TikTok Under Fire


Last week, in response to mounting national security concerns stemming from China’s involvement in ByteDance, the owner of TikTok, the leadership of the House’s Select Committee on the Chinese Communist Party, Chair Mike Gallagher (R-Wis.) and ranking member Raja Krishnamoorthi (D-Ill.) introduced a bill to force ByteDance to divest its ownership of TikTok within 165 days.

The bipartisan bill also gives the president authority to target other social media applications that are determined to be controlled by a foreign adversary.
The bill is known as the Protecting Americans from Foreign Adversary Controlled Applications Act. It would force the sale of TikTok to an American company within six months or be banned entirely. Early opposition to the bill is reportedly coming from TikTok itself and, among others, from hedge fund manager Jeff Yass — a Republican megadonor — whose fund has a $33 billion stake in the Chinese parent company ByteDance.

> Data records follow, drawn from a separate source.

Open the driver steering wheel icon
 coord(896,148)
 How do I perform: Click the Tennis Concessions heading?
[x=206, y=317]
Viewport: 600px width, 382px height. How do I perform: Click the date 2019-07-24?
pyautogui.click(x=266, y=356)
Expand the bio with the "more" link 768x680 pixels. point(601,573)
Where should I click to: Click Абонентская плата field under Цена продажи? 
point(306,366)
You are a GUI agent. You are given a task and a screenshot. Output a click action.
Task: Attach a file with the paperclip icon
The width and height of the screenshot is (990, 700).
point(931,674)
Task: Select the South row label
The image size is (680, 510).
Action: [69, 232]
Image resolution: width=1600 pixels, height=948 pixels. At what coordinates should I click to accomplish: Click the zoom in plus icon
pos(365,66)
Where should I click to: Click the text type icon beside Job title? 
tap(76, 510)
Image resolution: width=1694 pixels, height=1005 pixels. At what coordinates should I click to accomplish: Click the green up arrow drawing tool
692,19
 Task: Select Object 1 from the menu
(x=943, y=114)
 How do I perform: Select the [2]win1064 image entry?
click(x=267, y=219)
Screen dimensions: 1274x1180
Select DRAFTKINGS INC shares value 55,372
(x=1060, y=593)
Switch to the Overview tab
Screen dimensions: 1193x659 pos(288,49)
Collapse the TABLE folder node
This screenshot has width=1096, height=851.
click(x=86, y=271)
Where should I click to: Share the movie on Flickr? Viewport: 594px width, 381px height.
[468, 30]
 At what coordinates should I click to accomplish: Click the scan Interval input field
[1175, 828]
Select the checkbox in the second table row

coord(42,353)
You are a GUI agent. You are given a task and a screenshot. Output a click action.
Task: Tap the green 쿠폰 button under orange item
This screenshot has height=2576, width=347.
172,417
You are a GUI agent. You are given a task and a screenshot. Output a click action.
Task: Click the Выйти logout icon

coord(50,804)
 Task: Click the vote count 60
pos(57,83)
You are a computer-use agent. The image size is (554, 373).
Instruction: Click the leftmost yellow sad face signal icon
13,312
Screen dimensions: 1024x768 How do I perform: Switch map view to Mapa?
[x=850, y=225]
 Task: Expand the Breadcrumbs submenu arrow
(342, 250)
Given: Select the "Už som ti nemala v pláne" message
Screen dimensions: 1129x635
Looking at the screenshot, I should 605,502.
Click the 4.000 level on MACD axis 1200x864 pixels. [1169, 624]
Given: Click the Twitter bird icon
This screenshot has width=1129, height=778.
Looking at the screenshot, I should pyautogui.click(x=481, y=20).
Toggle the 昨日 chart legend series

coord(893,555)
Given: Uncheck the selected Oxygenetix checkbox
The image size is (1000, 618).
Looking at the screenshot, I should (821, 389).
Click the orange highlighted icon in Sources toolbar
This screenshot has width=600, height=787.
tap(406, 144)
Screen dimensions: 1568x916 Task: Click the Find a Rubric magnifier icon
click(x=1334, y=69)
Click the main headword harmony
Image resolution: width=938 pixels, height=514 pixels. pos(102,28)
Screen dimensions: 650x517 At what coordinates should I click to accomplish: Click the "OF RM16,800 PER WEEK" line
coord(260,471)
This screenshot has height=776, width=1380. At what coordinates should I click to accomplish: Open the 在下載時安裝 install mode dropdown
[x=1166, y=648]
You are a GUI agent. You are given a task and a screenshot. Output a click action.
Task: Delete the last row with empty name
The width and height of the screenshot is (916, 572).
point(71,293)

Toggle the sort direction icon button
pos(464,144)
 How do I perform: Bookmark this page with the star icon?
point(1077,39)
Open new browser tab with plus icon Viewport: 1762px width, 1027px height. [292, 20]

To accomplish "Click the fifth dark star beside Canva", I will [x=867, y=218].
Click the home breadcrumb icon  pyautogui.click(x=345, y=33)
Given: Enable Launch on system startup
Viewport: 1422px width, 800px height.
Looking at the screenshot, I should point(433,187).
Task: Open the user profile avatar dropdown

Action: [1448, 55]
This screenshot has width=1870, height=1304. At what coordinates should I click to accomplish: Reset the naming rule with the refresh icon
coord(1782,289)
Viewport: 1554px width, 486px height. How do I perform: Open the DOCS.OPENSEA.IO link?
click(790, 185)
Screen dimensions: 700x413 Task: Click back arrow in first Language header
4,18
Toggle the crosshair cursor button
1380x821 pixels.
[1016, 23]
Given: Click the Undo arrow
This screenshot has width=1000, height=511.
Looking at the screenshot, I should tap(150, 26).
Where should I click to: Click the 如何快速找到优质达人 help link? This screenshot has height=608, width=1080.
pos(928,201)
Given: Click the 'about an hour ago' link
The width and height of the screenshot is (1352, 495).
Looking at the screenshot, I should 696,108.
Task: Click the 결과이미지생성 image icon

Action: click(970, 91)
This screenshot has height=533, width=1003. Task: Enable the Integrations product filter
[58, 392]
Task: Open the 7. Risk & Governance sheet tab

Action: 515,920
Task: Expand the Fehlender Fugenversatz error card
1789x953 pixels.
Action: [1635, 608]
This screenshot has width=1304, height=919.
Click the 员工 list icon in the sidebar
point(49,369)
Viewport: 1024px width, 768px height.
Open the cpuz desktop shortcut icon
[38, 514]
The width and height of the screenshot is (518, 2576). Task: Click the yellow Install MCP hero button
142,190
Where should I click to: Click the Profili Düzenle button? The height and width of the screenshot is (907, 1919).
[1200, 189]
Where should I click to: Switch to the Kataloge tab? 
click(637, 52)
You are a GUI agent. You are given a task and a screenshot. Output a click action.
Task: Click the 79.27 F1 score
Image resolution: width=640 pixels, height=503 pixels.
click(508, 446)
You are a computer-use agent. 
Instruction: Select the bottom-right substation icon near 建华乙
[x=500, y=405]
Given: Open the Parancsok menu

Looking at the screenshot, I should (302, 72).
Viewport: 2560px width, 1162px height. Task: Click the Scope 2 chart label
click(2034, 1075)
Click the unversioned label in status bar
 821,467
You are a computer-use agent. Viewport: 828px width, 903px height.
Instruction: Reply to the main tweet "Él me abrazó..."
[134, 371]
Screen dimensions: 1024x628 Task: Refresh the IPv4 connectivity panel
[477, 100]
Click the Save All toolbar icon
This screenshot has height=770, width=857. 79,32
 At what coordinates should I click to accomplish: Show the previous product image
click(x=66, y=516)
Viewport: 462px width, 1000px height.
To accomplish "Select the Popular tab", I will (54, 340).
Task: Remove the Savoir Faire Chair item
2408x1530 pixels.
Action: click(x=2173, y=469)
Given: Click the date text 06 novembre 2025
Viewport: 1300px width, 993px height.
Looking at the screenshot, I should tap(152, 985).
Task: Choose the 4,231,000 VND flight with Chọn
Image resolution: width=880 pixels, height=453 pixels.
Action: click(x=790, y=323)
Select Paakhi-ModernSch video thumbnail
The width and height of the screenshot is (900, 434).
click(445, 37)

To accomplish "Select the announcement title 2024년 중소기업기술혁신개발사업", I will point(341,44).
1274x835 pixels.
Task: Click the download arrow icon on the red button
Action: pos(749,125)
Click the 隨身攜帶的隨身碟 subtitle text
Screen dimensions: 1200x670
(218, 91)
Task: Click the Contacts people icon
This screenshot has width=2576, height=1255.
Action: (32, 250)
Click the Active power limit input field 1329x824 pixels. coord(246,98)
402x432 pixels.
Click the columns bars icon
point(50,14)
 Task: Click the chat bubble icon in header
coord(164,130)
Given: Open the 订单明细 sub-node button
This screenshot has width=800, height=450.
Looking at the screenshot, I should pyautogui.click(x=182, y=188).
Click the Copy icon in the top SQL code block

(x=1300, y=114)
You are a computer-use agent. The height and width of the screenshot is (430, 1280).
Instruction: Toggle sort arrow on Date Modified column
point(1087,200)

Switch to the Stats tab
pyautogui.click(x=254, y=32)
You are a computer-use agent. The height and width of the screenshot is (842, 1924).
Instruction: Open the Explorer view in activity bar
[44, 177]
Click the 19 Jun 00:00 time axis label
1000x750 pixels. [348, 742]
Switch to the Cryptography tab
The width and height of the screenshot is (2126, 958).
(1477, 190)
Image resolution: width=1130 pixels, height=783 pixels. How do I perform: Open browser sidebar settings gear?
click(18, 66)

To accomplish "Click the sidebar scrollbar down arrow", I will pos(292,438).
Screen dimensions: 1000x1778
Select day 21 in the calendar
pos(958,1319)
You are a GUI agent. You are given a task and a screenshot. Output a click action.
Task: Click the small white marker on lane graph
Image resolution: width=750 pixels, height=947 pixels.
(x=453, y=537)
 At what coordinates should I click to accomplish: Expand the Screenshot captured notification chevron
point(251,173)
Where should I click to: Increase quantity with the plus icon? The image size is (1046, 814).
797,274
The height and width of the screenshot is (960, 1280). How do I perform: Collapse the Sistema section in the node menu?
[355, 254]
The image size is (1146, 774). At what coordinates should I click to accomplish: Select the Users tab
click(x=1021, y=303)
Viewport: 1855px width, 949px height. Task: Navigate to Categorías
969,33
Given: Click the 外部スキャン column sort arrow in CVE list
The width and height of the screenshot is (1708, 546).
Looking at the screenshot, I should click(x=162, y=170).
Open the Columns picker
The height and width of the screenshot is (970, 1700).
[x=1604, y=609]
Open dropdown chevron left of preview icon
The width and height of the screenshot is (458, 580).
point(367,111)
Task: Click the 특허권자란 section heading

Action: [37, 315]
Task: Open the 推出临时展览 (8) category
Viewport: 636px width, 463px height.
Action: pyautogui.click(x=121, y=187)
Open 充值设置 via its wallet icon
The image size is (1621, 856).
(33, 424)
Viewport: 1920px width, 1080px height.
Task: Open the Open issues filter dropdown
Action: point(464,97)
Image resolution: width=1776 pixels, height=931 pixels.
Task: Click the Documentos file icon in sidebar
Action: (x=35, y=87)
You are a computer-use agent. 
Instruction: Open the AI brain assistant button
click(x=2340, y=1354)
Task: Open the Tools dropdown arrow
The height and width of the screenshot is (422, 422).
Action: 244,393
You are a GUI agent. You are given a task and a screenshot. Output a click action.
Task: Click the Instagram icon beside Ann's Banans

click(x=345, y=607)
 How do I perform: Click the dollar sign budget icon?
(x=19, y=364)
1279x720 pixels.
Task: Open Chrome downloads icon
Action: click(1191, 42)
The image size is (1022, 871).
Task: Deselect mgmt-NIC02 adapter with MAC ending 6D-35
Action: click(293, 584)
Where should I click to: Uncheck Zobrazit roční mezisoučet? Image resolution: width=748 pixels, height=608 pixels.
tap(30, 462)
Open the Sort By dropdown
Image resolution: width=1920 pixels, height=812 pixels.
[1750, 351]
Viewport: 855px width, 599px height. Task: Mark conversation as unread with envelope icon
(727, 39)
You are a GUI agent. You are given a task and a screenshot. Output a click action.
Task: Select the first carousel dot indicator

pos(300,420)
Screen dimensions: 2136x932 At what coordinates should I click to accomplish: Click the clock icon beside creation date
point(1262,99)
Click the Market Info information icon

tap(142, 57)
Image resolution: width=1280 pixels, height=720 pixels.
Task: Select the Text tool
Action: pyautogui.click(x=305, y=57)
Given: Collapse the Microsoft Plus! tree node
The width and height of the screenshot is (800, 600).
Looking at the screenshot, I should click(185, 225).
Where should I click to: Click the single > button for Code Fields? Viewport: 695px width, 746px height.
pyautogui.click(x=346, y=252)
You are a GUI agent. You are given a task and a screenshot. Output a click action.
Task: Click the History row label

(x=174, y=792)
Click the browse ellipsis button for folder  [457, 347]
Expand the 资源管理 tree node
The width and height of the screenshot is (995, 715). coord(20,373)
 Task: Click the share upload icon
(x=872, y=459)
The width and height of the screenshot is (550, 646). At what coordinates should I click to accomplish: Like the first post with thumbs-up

In addition to White House approval and bipartisan support from Republicans and Democrats, the bill (HR 7521) is supported by a wide array of organizations that have concerns about the pervasive influence of TikTok and other social media behemoths and the need for a higher degree of regulation over social media content.

The focus of HR 7521 is on national security. It is about companies owned by foreign adversaries that promote a political or social agenda through their social media platforms and seek to influence the thinking and actions of unsuspecting users.

More than half of all adults get their news from social media. An even higher percentage of young people get their news from TikTok. With that exposure, the content TikTok and other social media platforms choose to publish has a major impact on public opinion. HR 7521 recognizes the significance of a foreign adversary’s control over that content and is designed to change the balance.

Among the organizations supporting the bill is Jewish Federations of North America through a campaign entitled “TikTok — Time’s Up.” JFNA’s focus is on the documented history of antisemitic and anti-Israel content on TikTok and the need to effect change.

According to JFNA, “TikTok has an antisemitism problem. One study found that people who use TikTok for 30 minutes or more daily are 17% more likely to hold antisemitic or anti-Israel views, compared with 6% for Instagram and 2% for X. Another study found that in just one year, antisemitic comments on TikTok rose 912%.” And, since Oct. 7, JFNA reports that TikTok’s algorithm gave videos with pro-Palestinian hashtags 15 times more views than videos with pro-Israel hashtags.

We join in support of the bipartisan HR 7521 bill and support the same communal safety against bias, hate and intolerance on social media as we do in our local institutions, houses of worship and schools.

The goal here is not to stifle speech or to force pro-Jewish or pro-Israel content on TikTok or anywhere else. Instead, we support the promotion of a level social media playing field with neutral posting algorithms.

TikTok and its Chinese parent have ignored reasonable content moderation; have promoted antisemitic and anti-Israel content and advocacy; and deserve to be stripped of their corrosive power in our communities.